Retype all of the data exactly as given.

Dataset content:

────

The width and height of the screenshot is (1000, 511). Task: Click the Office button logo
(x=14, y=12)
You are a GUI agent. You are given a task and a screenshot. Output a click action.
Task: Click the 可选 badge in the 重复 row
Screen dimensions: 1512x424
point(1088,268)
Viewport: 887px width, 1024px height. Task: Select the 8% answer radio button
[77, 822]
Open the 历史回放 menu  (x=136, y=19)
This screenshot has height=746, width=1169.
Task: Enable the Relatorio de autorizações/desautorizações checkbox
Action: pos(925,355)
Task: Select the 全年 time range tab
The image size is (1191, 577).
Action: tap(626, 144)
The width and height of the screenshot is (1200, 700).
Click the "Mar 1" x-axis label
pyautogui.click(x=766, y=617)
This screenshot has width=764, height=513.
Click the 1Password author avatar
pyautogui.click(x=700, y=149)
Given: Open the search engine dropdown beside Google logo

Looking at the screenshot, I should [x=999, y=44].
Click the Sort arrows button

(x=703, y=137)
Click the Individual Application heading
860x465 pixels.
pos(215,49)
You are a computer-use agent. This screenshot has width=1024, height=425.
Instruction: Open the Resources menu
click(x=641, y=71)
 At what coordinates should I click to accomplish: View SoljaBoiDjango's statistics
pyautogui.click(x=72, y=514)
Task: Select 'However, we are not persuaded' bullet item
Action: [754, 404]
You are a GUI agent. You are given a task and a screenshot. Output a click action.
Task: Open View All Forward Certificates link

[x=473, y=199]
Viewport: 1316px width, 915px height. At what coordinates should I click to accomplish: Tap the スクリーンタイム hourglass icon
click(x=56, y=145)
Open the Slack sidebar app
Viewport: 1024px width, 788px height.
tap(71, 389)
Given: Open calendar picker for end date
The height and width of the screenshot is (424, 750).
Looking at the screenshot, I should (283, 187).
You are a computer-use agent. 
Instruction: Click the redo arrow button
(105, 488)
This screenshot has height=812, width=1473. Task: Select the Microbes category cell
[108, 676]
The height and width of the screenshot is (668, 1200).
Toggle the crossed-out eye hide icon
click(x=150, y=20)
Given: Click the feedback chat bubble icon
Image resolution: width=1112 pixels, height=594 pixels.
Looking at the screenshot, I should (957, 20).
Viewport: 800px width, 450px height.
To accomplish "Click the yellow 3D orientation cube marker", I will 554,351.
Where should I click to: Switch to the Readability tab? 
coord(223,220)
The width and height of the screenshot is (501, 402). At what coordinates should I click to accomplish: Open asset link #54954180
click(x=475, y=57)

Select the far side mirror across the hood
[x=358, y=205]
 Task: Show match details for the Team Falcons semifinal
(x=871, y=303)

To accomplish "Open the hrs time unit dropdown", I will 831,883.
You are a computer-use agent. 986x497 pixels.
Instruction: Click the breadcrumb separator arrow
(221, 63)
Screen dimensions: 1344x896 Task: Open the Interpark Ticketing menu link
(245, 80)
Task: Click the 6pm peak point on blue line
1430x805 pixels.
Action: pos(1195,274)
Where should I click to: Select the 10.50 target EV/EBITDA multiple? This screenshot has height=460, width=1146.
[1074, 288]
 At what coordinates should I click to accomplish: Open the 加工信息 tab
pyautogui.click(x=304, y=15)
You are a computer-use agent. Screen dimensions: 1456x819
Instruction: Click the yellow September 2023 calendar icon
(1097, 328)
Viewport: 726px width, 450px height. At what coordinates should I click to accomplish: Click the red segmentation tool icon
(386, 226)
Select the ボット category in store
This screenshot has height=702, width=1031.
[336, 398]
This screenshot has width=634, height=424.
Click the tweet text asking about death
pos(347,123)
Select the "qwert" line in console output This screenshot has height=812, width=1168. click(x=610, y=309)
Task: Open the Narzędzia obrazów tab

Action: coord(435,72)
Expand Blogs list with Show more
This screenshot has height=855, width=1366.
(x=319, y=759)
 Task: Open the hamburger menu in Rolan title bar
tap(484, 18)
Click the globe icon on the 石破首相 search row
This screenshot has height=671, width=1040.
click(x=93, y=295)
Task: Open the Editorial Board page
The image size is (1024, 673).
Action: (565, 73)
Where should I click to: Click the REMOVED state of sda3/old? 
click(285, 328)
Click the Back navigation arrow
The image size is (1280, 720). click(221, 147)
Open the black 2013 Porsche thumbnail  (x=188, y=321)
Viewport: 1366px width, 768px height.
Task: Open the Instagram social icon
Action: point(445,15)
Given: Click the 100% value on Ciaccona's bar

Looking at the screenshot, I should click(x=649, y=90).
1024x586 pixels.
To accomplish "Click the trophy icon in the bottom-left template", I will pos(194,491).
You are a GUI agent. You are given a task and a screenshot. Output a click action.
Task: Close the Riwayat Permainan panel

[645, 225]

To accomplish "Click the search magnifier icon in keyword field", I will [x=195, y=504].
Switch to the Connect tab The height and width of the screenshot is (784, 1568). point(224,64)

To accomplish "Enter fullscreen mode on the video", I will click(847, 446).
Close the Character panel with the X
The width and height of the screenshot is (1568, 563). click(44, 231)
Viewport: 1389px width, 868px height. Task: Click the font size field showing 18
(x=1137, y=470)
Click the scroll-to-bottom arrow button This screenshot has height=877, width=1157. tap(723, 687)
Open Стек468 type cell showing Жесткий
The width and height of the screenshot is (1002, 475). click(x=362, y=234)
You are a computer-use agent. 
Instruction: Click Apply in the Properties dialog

────

Exercise result:
The width and height of the screenshot is (1000, 511). Task: Click the Office button logo
(x=14, y=12)
You are a GUI agent. You are given a task and a screenshot. Output a click action.
Task: Click the 可选 badge in the 重复 row
Screen dimensions: 1512x424
point(1088,268)
Viewport: 887px width, 1024px height. Task: Select the 8% answer radio button
[77, 822]
Open the 历史回放 menu  (x=136, y=19)
This screenshot has height=746, width=1169.
Task: Enable the Relatorio de autorizações/desautorizações checkbox
Action: pos(925,355)
Task: Select the 全年 time range tab
The image size is (1191, 577).
Action: tap(626, 144)
The width and height of the screenshot is (1200, 700).
Click the "Mar 1" x-axis label
pyautogui.click(x=766, y=617)
This screenshot has width=764, height=513.
Click the 1Password author avatar
pyautogui.click(x=700, y=149)
Given: Open the search engine dropdown beside Google logo

Looking at the screenshot, I should [x=999, y=44].
Click the Sort arrows button

(x=703, y=137)
Click the Individual Application heading
860x465 pixels.
pos(215,49)
You are a computer-use agent. This screenshot has width=1024, height=425.
Instruction: Open the Resources menu
click(x=641, y=71)
 At what coordinates should I click to accomplish: View SoljaBoiDjango's statistics
pyautogui.click(x=72, y=514)
Task: Select 'However, we are not persuaded' bullet item
Action: [754, 404]
You are a GUI agent. You are given a task and a screenshot. Output a click action.
Task: Open View All Forward Certificates link

[x=473, y=199]
Viewport: 1316px width, 915px height. At what coordinates should I click to accomplish: Tap the スクリーンタイム hourglass icon
click(x=56, y=145)
Open the Slack sidebar app
Viewport: 1024px width, 788px height.
tap(71, 389)
Given: Open calendar picker for end date
The height and width of the screenshot is (424, 750).
Looking at the screenshot, I should (283, 187).
You are a computer-use agent. 
Instruction: Click the redo arrow button
(105, 488)
This screenshot has height=812, width=1473. Task: Select the Microbes category cell
[108, 676]
The height and width of the screenshot is (668, 1200).
Toggle the crossed-out eye hide icon
click(x=150, y=20)
Given: Click the feedback chat bubble icon
Image resolution: width=1112 pixels, height=594 pixels.
Looking at the screenshot, I should (957, 20).
Viewport: 800px width, 450px height.
To accomplish "Click the yellow 3D orientation cube marker", I will 554,351.
Where should I click to: Switch to the Readability tab? 
coord(223,220)
The width and height of the screenshot is (501, 402). At what coordinates should I click to accomplish: Open asset link #54954180
click(x=475, y=57)

Select the far side mirror across the hood
[x=358, y=205]
 Task: Show match details for the Team Falcons semifinal
(x=871, y=303)

To accomplish "Open the hrs time unit dropdown", I will 831,883.
You are a computer-use agent. 986x497 pixels.
Instruction: Click the breadcrumb separator arrow
(221, 63)
Screen dimensions: 1344x896 Task: Open the Interpark Ticketing menu link
(245, 80)
Task: Click the 6pm peak point on blue line
1430x805 pixels.
Action: pos(1195,274)
Where should I click to: Select the 10.50 target EV/EBITDA multiple? This screenshot has height=460, width=1146.
[1074, 288]
 At what coordinates should I click to accomplish: Open the 加工信息 tab
pyautogui.click(x=304, y=15)
You are a computer-use agent. Screen dimensions: 1456x819
Instruction: Click the yellow September 2023 calendar icon
(1097, 328)
Viewport: 726px width, 450px height. At what coordinates should I click to accomplish: Click the red segmentation tool icon
(386, 226)
Select the ボット category in store
This screenshot has height=702, width=1031.
[336, 398]
This screenshot has width=634, height=424.
Click the tweet text asking about death
pos(347,123)
Select the "qwert" line in console output This screenshot has height=812, width=1168. click(x=610, y=309)
Task: Open the Narzędzia obrazów tab

Action: coord(435,72)
Expand Blogs list with Show more
This screenshot has height=855, width=1366.
(x=319, y=759)
 Task: Open the hamburger menu in Rolan title bar
tap(484, 18)
Click the globe icon on the 石破首相 search row
This screenshot has height=671, width=1040.
click(x=93, y=295)
Task: Open the Editorial Board page
The image size is (1024, 673).
Action: (565, 73)
Where should I click to: Click the REMOVED state of sda3/old? 
click(285, 328)
Click the Back navigation arrow
The image size is (1280, 720). click(221, 147)
Open the black 2013 Porsche thumbnail  (x=188, y=321)
Viewport: 1366px width, 768px height.
Task: Open the Instagram social icon
Action: point(445,15)
Given: Click the 100% value on Ciaccona's bar

Looking at the screenshot, I should click(x=649, y=90).
1024x586 pixels.
To accomplish "Click the trophy icon in the bottom-left template", I will pos(194,491).
You are a GUI agent. You are given a task and a screenshot. Output a click action.
Task: Close the Riwayat Permainan panel

[645, 225]

To accomplish "Click the search magnifier icon in keyword field", I will [x=195, y=504].
Switch to the Connect tab The height and width of the screenshot is (784, 1568). point(224,64)

To accomplish "Enter fullscreen mode on the video", I will click(847, 446).
Close the Character panel with the X
The width and height of the screenshot is (1568, 563). click(44, 231)
Viewport: 1389px width, 868px height. Task: Click the font size field showing 18
(x=1137, y=470)
Click the scroll-to-bottom arrow button This screenshot has height=877, width=1157. tap(723, 687)
Open Стек468 type cell showing Жесткий
The width and height of the screenshot is (1002, 475). click(x=362, y=234)
You are a computer-use agent. 
Instruction: Click Apply in the Properties dialog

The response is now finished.